Start of RECORDS SHOWN

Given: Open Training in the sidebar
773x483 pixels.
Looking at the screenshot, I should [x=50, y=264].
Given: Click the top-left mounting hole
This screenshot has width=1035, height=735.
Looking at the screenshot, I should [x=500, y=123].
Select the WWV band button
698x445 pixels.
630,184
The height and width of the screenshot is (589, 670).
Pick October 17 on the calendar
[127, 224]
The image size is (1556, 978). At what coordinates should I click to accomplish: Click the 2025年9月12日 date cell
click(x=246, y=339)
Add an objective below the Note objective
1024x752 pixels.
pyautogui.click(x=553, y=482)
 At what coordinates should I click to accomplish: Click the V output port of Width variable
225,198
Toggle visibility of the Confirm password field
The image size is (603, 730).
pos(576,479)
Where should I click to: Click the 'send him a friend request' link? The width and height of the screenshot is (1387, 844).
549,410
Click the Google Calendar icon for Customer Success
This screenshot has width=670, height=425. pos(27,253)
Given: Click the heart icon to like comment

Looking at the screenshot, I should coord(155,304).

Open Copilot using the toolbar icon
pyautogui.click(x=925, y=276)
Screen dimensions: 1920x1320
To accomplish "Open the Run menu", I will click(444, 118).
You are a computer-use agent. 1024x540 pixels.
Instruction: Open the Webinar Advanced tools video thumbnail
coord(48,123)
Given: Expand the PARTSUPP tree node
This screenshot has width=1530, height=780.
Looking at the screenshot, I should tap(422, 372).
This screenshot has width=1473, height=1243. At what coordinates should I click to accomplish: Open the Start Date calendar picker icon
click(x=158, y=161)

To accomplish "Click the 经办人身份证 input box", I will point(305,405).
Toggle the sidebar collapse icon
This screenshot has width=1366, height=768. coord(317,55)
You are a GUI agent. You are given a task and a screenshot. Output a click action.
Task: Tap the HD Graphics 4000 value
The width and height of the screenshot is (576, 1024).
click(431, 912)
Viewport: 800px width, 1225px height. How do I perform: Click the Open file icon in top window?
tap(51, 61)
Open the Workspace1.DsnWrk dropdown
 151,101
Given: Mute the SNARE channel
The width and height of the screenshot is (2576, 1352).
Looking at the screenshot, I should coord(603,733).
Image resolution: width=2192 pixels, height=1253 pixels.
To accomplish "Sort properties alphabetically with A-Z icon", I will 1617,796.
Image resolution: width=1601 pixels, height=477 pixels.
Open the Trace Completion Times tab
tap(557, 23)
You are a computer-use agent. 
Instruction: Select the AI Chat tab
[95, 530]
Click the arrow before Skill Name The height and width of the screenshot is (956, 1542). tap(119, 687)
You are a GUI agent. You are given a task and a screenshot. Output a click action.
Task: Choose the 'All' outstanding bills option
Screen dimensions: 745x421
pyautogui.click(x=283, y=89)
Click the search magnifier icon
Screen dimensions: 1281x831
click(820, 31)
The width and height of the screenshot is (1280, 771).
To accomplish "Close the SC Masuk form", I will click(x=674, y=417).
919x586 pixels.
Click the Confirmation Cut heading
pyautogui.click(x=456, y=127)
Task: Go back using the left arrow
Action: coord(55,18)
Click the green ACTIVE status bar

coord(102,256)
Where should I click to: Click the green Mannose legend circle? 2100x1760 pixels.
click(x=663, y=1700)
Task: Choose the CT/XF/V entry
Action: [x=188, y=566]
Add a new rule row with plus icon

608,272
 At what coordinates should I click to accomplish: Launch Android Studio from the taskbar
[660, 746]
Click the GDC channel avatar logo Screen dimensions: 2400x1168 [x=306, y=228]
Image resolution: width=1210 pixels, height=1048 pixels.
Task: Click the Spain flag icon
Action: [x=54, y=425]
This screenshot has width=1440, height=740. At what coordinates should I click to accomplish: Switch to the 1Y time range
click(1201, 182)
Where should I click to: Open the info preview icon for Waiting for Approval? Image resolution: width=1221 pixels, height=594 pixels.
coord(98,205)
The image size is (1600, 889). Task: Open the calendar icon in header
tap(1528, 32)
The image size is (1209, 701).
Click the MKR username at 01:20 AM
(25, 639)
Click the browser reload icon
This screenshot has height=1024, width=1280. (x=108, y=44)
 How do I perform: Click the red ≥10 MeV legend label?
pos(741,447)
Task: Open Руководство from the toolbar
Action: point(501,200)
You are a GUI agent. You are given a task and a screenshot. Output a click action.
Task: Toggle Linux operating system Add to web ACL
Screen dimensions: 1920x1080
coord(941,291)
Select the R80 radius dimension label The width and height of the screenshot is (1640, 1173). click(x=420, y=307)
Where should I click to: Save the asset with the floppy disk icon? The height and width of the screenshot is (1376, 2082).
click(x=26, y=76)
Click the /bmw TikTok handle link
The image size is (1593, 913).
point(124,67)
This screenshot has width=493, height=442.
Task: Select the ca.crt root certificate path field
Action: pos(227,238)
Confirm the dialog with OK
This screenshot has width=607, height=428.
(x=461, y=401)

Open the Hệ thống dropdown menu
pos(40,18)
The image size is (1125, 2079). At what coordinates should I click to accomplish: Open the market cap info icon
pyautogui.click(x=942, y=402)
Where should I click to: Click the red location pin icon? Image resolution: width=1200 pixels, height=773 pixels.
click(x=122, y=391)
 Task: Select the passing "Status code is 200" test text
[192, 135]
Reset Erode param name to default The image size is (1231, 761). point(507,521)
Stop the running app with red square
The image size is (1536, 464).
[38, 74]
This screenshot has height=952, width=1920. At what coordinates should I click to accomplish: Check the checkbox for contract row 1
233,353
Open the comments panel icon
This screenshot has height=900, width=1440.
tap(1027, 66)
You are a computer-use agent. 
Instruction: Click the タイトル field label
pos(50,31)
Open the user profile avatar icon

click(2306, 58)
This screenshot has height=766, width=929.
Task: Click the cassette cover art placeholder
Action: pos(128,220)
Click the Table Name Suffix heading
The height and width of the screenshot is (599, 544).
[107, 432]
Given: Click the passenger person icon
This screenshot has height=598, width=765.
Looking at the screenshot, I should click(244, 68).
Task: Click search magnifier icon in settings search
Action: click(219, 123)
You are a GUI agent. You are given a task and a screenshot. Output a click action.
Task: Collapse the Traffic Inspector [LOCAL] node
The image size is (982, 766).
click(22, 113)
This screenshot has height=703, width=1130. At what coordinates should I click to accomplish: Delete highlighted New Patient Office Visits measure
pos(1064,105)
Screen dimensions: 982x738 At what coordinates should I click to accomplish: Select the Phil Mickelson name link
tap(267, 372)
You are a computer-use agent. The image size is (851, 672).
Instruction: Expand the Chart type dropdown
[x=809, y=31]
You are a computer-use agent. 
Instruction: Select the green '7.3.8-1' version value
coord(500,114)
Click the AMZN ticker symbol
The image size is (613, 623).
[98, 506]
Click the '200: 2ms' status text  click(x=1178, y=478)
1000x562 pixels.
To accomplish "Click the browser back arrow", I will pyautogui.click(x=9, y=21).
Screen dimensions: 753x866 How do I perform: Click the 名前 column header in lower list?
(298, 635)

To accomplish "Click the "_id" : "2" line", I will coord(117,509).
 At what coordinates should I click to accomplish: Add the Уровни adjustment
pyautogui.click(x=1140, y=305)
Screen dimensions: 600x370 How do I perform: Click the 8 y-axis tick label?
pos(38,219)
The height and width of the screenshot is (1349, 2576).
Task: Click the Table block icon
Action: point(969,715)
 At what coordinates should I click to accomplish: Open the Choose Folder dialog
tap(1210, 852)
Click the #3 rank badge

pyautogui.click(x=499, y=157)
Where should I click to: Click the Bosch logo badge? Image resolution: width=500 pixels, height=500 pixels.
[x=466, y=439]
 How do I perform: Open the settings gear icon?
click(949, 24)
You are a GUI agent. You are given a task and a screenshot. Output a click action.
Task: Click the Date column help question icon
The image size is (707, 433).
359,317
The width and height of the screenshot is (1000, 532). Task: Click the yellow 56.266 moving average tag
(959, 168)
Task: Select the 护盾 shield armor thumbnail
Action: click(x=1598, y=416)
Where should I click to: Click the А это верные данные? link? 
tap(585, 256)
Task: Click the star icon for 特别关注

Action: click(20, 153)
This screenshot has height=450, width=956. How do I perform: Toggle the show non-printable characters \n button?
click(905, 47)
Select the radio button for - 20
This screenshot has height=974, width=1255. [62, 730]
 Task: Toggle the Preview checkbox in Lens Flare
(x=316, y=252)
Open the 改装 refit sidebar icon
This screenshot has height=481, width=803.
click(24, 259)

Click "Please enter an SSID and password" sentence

End of RECORDS SHOWN

- **TASK INSTRUCTIONS**
Copy out the lines beginning with the line containing "Open Copilot using the toolbar icon" and continuing through the line containing "coord(48,123)", with "toolbar" changed to "ribbon" and nothing else altered.

- **TASK OUTPUT**
Open Copilot using the ribbon icon
pyautogui.click(x=925, y=276)
Screen dimensions: 1920x1320
To accomplish "Open the Run menu", I will click(444, 118).
You are a computer-use agent. 1024x540 pixels.
Instruction: Open the Webinar Advanced tools video thumbnail
coord(48,123)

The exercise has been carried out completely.